"Interview mit einem Vampir" als Serie neu aufgelegt
Wer erinnert sich nicht an die barocke Seifenoper mit Tom Cruise als mondänem Vampir, der dem weltmüden Schönling Brad Pitt einen Porzellanteint verpasste, und ihrer zur ewigen Kindheit verdammten "Tochter" Kirsten Dunst. "Interview mit einem Vampir" war Neil Jordans glorreiche 1994er-Verfilmung des gleichnamigen, 1976 erschienen Romans (dt. Titel auch "Gespräch mit einem Vampir") von Anne Rice und der erste in einem dreizehnteiligen Zyklus von homoerotischen Vampirromanen der 2021 verstorbenen amerikanischen Autorin.

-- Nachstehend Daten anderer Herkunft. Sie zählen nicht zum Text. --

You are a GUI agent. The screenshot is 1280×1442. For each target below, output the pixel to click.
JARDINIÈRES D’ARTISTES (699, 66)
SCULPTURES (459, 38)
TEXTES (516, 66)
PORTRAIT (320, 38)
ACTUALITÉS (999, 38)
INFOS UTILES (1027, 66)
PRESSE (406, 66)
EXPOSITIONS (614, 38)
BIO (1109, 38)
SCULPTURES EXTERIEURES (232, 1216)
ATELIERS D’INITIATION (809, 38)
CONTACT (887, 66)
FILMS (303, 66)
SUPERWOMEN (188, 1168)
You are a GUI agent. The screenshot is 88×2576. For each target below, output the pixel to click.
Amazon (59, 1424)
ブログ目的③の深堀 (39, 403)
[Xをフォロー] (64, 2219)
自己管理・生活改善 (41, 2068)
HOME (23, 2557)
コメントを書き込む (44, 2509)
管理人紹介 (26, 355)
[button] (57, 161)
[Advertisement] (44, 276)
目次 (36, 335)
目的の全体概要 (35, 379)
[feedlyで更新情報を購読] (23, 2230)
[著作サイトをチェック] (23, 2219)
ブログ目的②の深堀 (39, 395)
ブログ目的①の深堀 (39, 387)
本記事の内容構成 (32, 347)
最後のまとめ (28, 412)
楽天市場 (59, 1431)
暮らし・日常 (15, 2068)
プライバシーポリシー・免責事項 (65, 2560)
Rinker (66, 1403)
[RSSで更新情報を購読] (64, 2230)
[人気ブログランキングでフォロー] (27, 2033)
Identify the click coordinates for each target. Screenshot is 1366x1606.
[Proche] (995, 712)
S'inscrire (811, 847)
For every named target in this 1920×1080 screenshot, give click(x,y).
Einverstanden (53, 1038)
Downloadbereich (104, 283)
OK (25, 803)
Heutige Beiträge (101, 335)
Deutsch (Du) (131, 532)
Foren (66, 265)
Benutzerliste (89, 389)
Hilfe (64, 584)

Sowohl der Roman als auch die Verfilmung hatten einen queeren Unterbauch, aber aus Brad Pitt und Tom Cruise explizit ein homosexuelles Paar zu machen, das war für Hollywood noch zu gewagt in den 1990ern. In einer neuen, sehr sinnlichen und üppig inszenierten siebenteiligen Serie sind die beiden Vampire jetzt offen schwul. Neben heißem, manchmal auch blutverschmiertem Sex haben Louis und Lestat auch intime Momente, vom vereinigten Herzschlag bis hin zum gemeinsamen Bettsarg.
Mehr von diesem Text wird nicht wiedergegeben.